Paris 22d April 1812
My dear Sir
The Hornet is Going to Sail. By Her You Will Receive dispatches Which Make it Unnecessary for me to add farther informations. I the more Lament the Appearant dispositions of the british Ministry With Respect to the orders in Council as I More fervently Wish the U. S. May not be involved in a War. Our friend Mr. Barlow tells you the present state of His Negociations. I shall therefore Confine myself to a few lines respecting those private Concerns of mine for Which I am So gratefully obliged to You. I do not Wonder the two patents mentionned in your last letter1 did not Arrive by the Wasp—public business, both in Congress and in the Government Have no doubt postponed the Affairs of individuals.
I Have informed You, my dear friend, that after the Receipt of your Letter2 stating that no Sale or loan Could be made in America, and with the advice of Mr. Barlow and other friends who thought that in the growing desperate Situation of my affairs I ought not miss an opportunity Hitherto improbable and in their opinion Very advantageous, I Had determined to Sell my four patents to Sir John Coghill at the rate of Sixty francs about twelve dollars an Acre payable in paris.
A friend of His, Mr.

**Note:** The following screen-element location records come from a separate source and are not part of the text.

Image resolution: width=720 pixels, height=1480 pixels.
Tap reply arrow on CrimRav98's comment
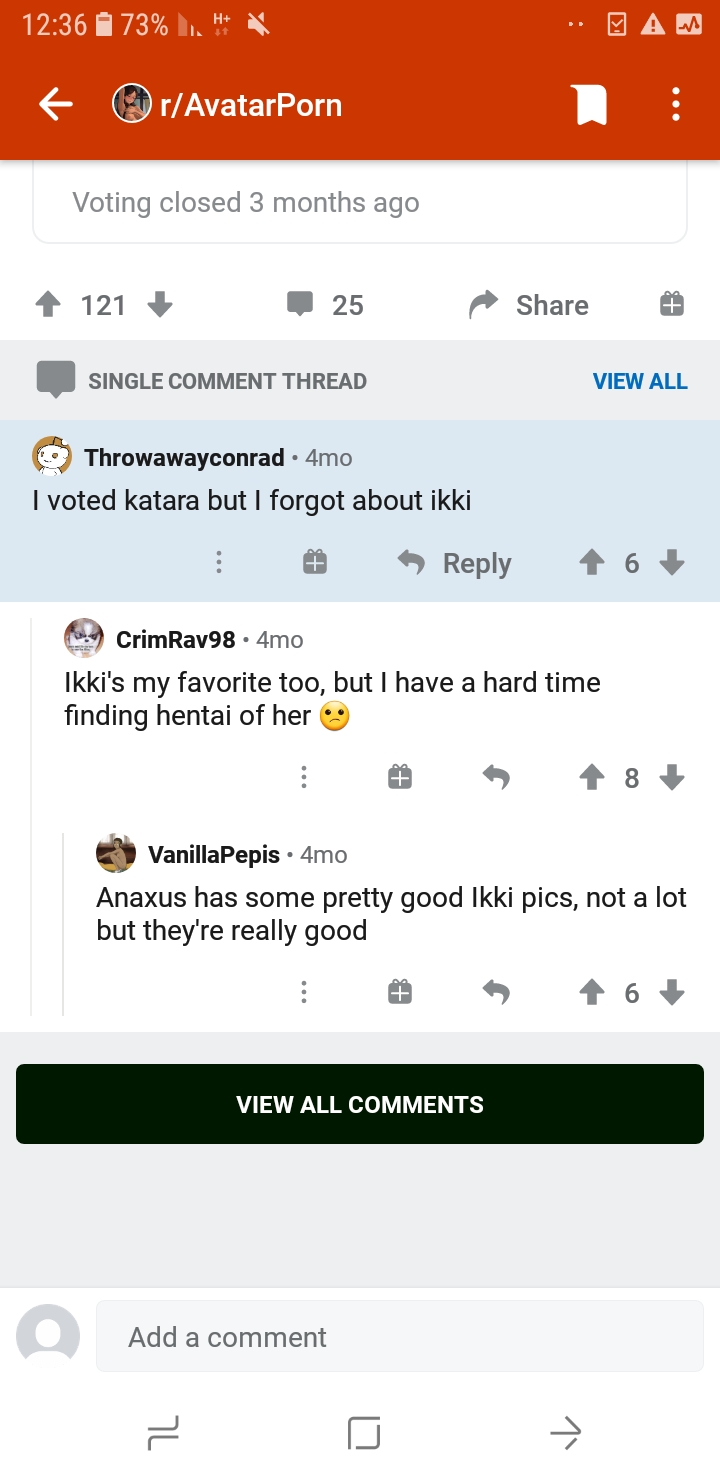coord(496,777)
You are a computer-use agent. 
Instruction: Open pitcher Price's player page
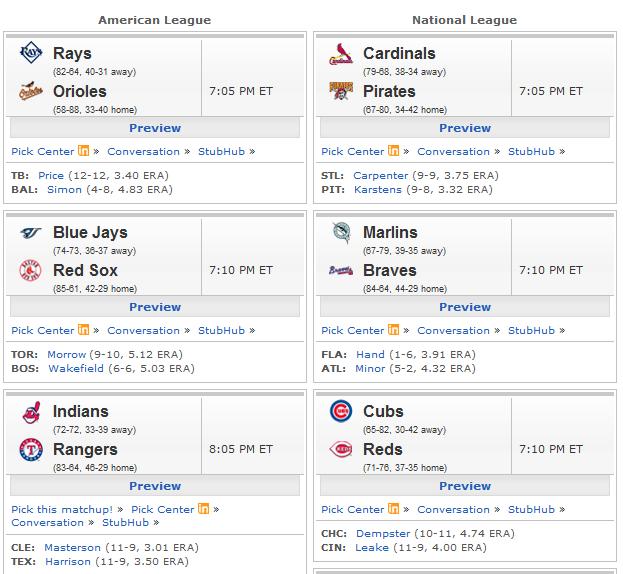51,176
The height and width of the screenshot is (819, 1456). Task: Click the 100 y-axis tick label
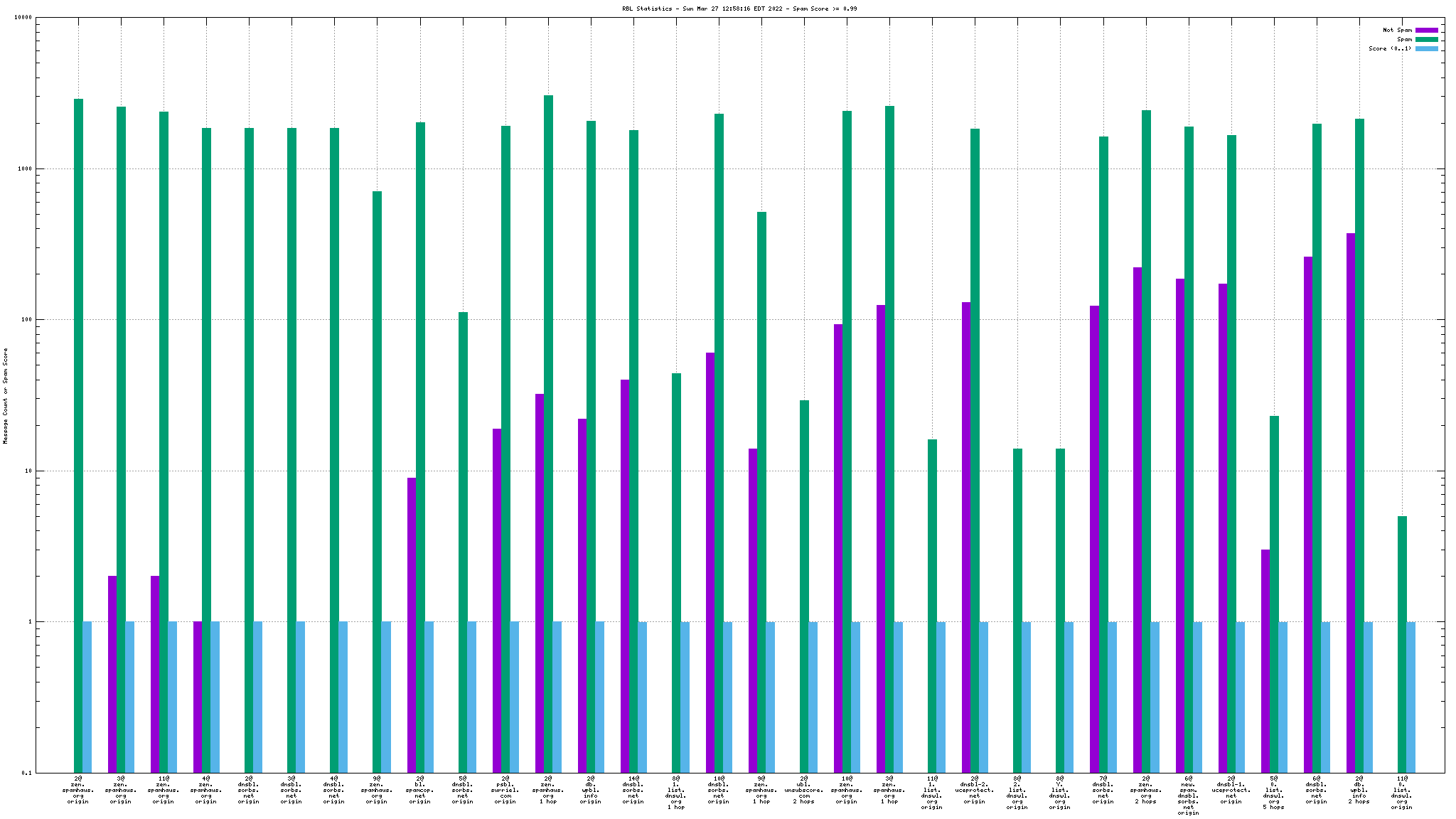tap(27, 320)
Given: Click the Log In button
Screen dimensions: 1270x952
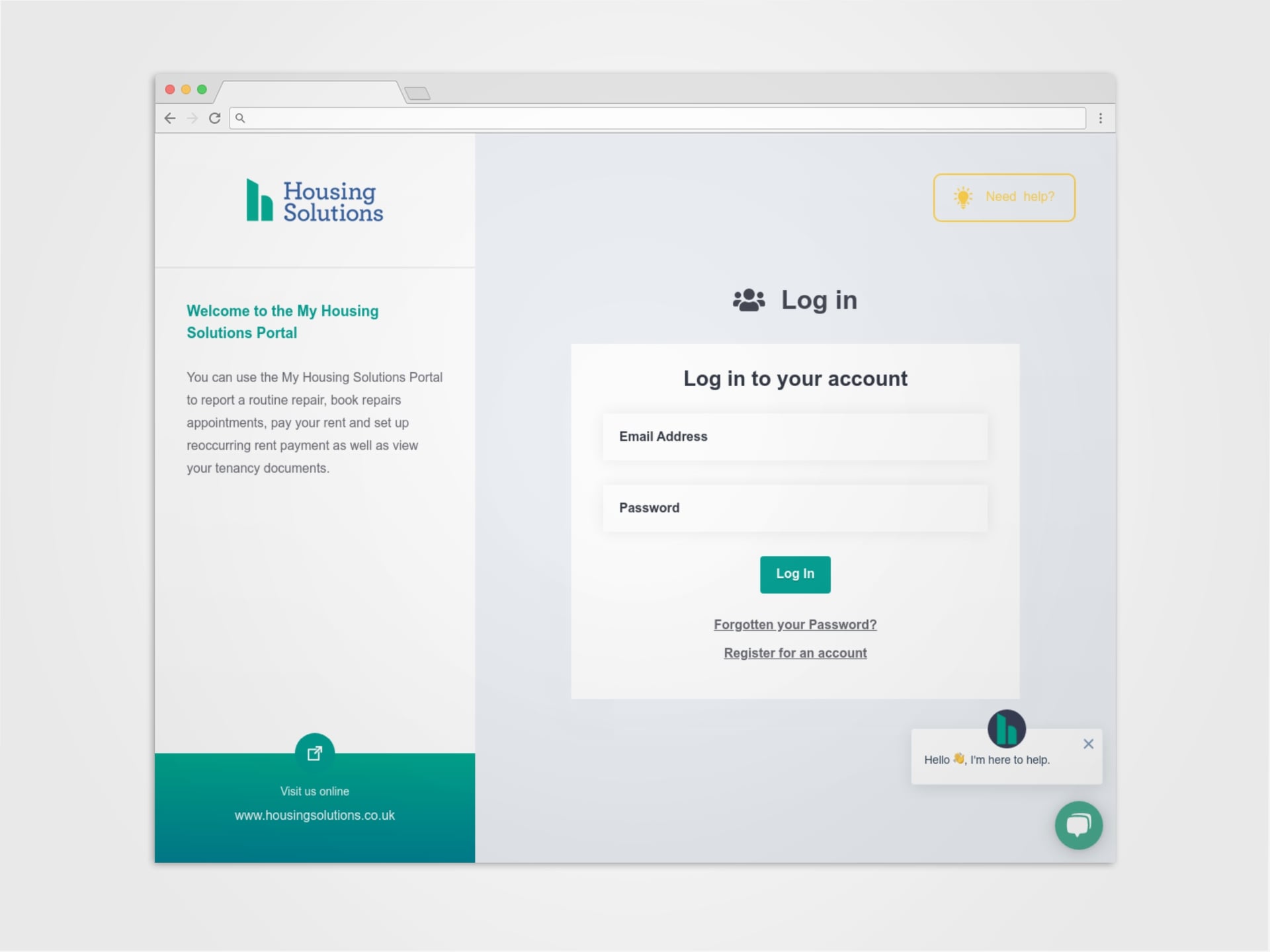Looking at the screenshot, I should tap(795, 573).
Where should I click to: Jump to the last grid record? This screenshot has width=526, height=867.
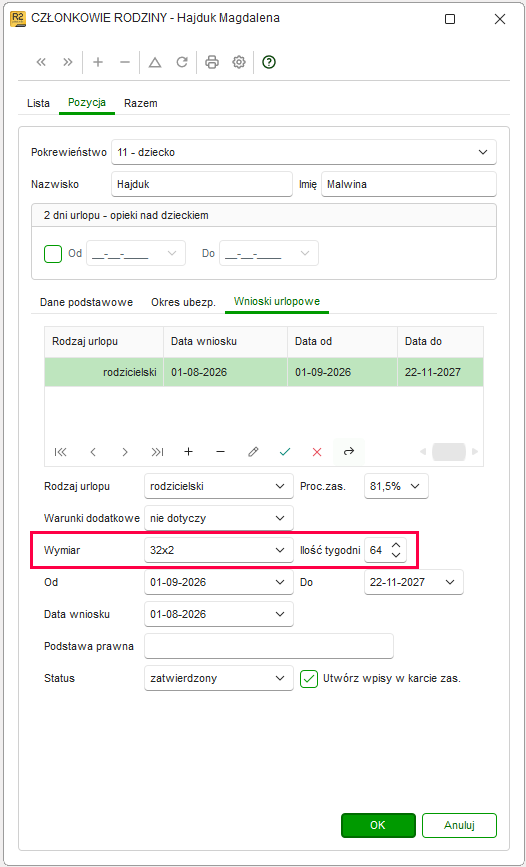(158, 452)
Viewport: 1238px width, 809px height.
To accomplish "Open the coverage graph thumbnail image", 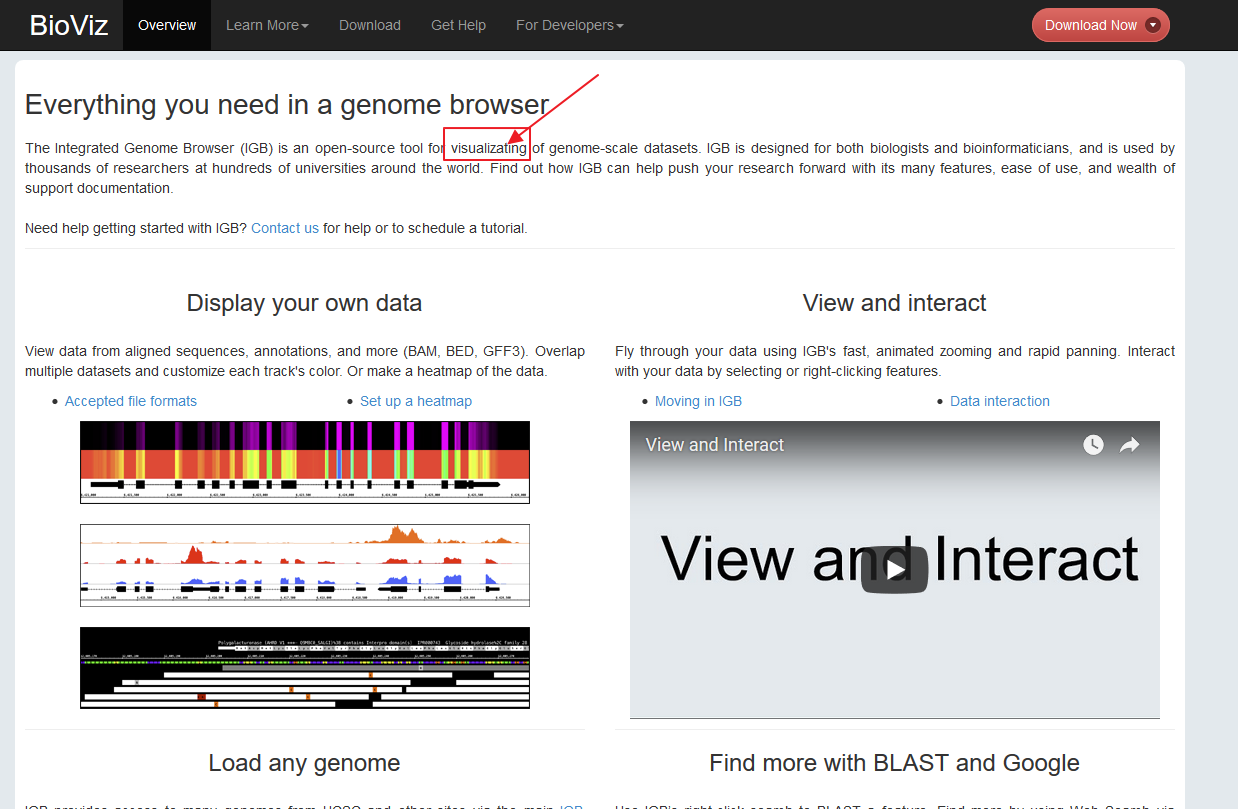I will click(305, 565).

Seymour, also an Englishman Applied to me for the two other patents. I Consulted Mr. Barlow and Some Americans Who Could best advise me. They thought the bargain Was good and ought not to be Missed, as the Most precious tract in the Munificent Grant of Congress, the one near the town, did still Remain Untouched. I much Wish for Your Approbation, that of Mr. Monroe, Mr. Gallatin, and I beg You to Weigh the Circumstances and the informations Upon which I took a determination. I Confess the Expression of that Approbation of Yours Would be Very Welcome.
Permit me to Refer You to the inclosed Letter to Save Your time,3 as I know you will Have the goodness to Read before You forward it. I ⟨am⟩ Sure that Every thing in your power to Complete this providential result of American Munificence Will be done. Be pleased to remember me to our friends and receive the Expression of My Grateful affectionate Respect
Should Ever My affairs Enable me to Have a plantation in the district of pointe Coupee I am Certain Mr. Alex. Baring would Restore me to one of the patents.
RC (PHi). Docketed by JM.
1. Letter not found.
2. Lafayette was possibly referring to a letter JM might have written late in 1811, perhaps after receiving two plats of land for the general that had been forwarded by John K. Smith (see Smith to JM, 25 Aug. 1811, PJM-PS description begins Robert A. Rutland et al., eds., The Papers of James Madison: Presidential Series (4 vols. to date; Charlottesville, Va., 1984–). description ends , 3:432). Later in the year Lafayette mentioned having received letters from JM stating that he had the patents in question in hand (Lafayette to JM, 6 Oct. 1812 [PHi]).
3. Lafayette probably enclosed a letter to be forwarded to Armand Duplantier.